_Set of tasks_
A - In the post about leaving a marriage, change "kids" to "children" and give everything from "It's easy to" down to "out the window.".
B - Extend the post about leaving a marriage, picking up after its final sentence.

_Excerpt_
It's easy to see what you should do looking in from the outside. It's a lot more difficult looking at it from the inside. It's kind of like raising kids. I remember just how easy it was when they were theoretical. When I had my own, it was a shit show and all my ideas of how I would parent flew out the window.

Deep down, you know what to do, what you need to do. You just need to get your head and heart aligned. A good IC can help you detach. Detaching is a process just as attaching or falling in love is. I remember what my EXWW said to me after an IC session a few months before DDAY#2. My WW came home and told me about a discussion they had in which she expressed some concerns about my behavior. The IC just said, "that's because he's detaching from you". Now, my WW was and is a tremendously stupid person, and did nothing about the revelation. I would even tell her constantly that the house is on fire and your rearranging the furniture...figure...it...out! Never did.

I was married 27 years when I filed and 31 when the D was official. The real healing began for me when I got my own space, free from my EXWW. Even the kids know that she isn't allowed to ever step foot in here. I don't want this sanctuary defiled by her negative energy. Being separated physically from the source of my trauma has allowed me to unpack and process things in a way I never could with her. It would be like trying to get your blisters to heal while still wearing the shoes that caused them.

(Collected data)
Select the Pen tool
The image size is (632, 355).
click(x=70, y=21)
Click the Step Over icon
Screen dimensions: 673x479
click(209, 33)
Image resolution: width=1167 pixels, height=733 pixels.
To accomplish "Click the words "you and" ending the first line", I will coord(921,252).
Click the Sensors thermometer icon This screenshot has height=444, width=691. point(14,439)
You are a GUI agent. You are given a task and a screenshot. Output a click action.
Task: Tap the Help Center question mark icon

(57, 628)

---

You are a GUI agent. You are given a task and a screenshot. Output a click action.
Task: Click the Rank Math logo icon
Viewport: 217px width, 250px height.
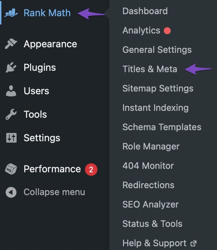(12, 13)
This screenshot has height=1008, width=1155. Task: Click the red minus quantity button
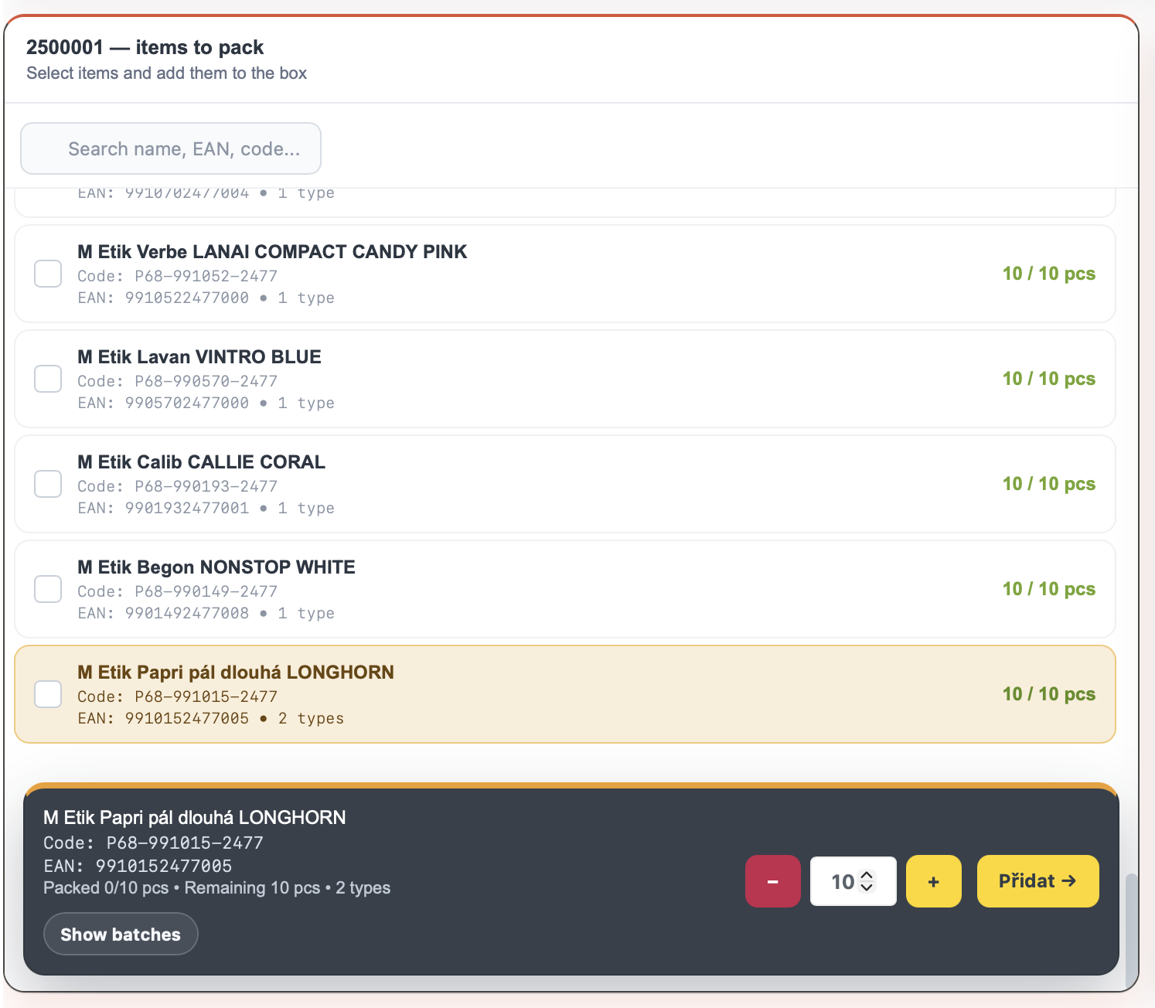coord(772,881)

_Response list_
A -
It's easy to see what you should do looking in from the outside. It's a lot more difficult looking at it from the inside. It's kind of like raising children. I remember just how easy it was when they were theoretical. When I had my own, it was a shit show and all my ideas of how I would parent flew out the window.

B -
As I continued to detach and detox,my thinking became clearer. I had to unpack and examine each thing in my life over the years. I cannot tell you how many "holy shit!" moments I had overvthe years when I would realize that something I thought or believed was in fact, the complete opposite. 🤔 I thought my W was a prize, but in fact,I was the prize. I thought I was lucky to have married her, but realized I married down in a significant way across a whole host of criterion. When I started to realized these things, I wanted to take myself into a back room and kick my own ass for being such an idiot. Live and learn I guess.

So what is my point? It's certainly not brief. Sorry... I guess I'm trying to say that sometimes we're married or attached to an idea, not a person. There's a fear that if we honestly and rationally examine that relationship, then we are never going to un-realize things. And if we do that, we are going have to be honest with ourselves and act. That's some pretty scarey stuff when the action is something as big as ending a 25 year M. You'll be hard pressed to find a BS around here who regrets D. You'd probably find many WS's who do (if they stuck around). I imagine they move onto the next relationship pretty quickly rather than do the hard work on themselves. Maybe that's a generalization, I don't know.

Please get yourself some good IC and start extricating yourself from this mess, however that looks like for you. Where you are is not a healthy place to be. I'm going to leave you with one question. If you could talk to the version of yourself 25 years from now, what advice would she give you?

I'm an oulier in my positions.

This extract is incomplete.